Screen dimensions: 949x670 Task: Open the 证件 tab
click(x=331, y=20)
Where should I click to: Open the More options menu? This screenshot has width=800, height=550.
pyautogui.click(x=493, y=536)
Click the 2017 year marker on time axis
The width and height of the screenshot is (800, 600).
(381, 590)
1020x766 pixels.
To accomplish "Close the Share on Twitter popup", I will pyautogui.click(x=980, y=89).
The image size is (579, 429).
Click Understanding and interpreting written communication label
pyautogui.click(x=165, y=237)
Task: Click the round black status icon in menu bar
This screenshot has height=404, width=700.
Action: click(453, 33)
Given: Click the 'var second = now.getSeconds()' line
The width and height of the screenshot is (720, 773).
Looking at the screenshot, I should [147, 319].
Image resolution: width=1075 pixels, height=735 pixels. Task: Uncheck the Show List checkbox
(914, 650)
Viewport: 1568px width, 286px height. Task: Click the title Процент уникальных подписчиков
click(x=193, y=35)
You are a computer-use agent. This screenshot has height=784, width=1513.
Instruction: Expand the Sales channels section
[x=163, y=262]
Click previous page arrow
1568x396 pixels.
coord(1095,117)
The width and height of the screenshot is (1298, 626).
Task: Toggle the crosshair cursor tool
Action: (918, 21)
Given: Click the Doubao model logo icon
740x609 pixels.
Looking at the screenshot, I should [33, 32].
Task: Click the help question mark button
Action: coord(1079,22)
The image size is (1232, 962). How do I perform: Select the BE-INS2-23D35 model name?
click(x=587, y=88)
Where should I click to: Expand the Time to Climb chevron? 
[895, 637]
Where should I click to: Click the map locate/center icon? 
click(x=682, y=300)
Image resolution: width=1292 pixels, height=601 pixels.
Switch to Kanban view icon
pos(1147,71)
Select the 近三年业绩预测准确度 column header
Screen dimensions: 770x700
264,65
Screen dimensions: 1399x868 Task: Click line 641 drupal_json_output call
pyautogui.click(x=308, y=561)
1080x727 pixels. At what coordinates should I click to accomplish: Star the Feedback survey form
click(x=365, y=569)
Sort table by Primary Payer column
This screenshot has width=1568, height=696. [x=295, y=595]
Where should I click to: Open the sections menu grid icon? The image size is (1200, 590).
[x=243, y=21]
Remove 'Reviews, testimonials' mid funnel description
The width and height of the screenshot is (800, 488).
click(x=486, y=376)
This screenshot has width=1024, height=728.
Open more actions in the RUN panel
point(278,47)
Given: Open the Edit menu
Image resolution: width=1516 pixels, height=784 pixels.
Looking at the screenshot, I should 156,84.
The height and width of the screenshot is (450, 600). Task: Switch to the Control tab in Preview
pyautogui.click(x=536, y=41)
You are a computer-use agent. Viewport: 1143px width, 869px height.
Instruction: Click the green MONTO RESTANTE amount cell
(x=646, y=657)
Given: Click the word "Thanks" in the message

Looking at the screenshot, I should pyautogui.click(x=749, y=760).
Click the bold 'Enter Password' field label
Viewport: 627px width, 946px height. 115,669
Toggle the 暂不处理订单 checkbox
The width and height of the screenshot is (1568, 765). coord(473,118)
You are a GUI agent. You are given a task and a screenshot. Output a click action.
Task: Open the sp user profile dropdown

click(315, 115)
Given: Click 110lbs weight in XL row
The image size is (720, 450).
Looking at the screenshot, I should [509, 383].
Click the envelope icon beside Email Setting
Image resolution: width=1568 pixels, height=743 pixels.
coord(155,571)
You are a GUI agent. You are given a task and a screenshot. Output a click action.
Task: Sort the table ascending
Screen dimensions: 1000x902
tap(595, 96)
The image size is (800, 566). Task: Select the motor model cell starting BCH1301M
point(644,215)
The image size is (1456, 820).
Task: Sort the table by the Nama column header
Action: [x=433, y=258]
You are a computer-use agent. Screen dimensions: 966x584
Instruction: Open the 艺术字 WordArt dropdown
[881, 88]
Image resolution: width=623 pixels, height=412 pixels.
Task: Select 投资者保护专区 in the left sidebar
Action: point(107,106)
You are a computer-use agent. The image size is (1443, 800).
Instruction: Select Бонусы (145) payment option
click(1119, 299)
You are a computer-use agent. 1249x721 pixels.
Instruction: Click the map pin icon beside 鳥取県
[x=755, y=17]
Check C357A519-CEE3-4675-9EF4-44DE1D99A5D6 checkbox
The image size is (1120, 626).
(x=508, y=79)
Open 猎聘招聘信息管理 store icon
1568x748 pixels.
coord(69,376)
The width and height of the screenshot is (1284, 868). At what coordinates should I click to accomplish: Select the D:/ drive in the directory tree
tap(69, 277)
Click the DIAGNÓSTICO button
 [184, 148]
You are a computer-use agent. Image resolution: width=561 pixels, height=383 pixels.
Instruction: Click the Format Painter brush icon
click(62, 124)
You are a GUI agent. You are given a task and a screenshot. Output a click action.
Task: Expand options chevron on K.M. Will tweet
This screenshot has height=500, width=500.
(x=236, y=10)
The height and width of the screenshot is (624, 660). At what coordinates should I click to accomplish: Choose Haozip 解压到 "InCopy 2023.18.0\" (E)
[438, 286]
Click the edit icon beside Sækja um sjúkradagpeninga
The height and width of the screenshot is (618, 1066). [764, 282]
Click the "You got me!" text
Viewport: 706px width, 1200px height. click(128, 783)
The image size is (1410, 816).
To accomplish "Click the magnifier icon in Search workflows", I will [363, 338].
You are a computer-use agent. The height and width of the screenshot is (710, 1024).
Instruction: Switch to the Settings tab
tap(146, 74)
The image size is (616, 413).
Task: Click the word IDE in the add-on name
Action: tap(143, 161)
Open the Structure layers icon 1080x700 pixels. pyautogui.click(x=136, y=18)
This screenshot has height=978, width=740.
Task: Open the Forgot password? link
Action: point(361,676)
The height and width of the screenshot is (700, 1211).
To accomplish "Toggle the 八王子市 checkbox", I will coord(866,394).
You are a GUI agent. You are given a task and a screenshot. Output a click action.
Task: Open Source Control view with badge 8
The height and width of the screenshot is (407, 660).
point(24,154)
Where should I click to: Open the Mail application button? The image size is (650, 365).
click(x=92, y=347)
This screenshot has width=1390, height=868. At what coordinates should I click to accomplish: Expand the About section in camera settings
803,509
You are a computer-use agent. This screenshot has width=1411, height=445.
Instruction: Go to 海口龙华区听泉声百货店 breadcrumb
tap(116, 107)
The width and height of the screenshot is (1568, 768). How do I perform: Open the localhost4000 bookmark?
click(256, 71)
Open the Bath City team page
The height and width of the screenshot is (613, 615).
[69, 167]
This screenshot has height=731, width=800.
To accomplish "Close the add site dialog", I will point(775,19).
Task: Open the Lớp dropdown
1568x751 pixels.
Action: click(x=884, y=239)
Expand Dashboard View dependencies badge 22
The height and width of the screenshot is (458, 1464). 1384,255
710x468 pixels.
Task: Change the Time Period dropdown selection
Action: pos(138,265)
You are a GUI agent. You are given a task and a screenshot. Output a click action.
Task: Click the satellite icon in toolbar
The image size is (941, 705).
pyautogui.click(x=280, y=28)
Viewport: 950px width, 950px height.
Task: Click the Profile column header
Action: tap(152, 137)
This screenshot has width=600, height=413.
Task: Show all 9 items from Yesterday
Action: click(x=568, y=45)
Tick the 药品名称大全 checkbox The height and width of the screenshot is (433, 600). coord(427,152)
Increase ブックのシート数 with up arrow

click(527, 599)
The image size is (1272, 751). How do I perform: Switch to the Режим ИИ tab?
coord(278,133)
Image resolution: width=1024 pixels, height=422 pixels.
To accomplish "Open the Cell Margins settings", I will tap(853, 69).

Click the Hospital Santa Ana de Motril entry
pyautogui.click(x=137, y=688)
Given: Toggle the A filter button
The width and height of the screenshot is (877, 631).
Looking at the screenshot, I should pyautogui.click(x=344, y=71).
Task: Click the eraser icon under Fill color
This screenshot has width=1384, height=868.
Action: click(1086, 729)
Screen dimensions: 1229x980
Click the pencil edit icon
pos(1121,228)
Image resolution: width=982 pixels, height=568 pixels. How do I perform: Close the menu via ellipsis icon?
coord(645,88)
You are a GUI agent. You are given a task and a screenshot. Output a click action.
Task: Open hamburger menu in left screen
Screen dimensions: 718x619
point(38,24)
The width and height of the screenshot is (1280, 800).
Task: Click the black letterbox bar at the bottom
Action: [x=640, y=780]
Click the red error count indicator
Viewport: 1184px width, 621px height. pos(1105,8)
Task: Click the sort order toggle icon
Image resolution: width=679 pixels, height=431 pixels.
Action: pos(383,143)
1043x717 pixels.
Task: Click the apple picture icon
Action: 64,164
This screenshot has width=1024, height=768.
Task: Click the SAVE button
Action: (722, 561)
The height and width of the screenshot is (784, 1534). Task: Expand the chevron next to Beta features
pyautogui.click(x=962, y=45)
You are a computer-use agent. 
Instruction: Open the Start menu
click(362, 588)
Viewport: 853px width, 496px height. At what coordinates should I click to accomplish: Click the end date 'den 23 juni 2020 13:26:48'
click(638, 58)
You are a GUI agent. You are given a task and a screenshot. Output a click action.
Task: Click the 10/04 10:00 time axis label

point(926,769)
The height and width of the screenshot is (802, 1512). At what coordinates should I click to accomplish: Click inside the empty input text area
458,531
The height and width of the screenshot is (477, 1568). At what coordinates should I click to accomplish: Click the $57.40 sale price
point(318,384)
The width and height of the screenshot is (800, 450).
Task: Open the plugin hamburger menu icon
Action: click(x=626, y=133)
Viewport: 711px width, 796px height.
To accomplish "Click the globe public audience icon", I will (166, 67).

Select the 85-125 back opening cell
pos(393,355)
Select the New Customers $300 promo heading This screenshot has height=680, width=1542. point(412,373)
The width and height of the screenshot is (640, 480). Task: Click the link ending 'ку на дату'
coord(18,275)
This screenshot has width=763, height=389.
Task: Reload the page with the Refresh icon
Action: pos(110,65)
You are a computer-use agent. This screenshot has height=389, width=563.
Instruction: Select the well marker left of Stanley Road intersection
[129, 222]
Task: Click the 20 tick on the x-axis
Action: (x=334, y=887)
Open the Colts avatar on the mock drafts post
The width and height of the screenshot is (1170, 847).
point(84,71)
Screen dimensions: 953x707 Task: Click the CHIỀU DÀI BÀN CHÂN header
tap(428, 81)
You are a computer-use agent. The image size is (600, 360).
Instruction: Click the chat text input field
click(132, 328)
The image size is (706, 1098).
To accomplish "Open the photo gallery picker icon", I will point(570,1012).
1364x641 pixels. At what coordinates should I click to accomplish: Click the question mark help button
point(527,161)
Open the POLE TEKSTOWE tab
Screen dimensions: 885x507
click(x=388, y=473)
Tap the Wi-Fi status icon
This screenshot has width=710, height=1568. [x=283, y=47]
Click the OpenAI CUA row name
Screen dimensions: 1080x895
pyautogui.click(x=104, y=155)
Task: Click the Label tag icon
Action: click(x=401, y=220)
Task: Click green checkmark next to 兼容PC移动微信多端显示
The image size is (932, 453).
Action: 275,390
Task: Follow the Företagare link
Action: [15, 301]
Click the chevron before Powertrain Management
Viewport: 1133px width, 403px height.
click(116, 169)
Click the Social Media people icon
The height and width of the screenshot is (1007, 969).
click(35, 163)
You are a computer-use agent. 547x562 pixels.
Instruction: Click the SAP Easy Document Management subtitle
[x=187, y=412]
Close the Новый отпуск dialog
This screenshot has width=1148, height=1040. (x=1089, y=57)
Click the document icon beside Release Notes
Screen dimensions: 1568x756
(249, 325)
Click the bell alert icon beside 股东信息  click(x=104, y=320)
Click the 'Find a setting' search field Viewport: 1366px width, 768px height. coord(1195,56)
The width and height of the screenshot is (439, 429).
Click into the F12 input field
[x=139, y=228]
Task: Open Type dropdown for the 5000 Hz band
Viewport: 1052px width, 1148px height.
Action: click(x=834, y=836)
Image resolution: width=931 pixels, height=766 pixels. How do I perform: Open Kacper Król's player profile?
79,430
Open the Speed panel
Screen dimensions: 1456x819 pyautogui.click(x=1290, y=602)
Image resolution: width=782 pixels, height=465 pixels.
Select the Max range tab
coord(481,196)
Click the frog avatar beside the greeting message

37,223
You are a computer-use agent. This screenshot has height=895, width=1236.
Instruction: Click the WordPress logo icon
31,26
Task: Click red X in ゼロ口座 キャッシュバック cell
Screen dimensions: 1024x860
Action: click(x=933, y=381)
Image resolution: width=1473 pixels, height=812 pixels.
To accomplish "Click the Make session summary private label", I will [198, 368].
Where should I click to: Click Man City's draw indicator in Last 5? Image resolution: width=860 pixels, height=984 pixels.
════
Work instructions:
Only lines that include "City" belong in the answer; copy all of them from the listing.

Exercise response:
Open the Bath City team page
Where should I click to: Click Man City's draw indicator in Last 5? Image resolution: width=860 pixels, height=984 pixels.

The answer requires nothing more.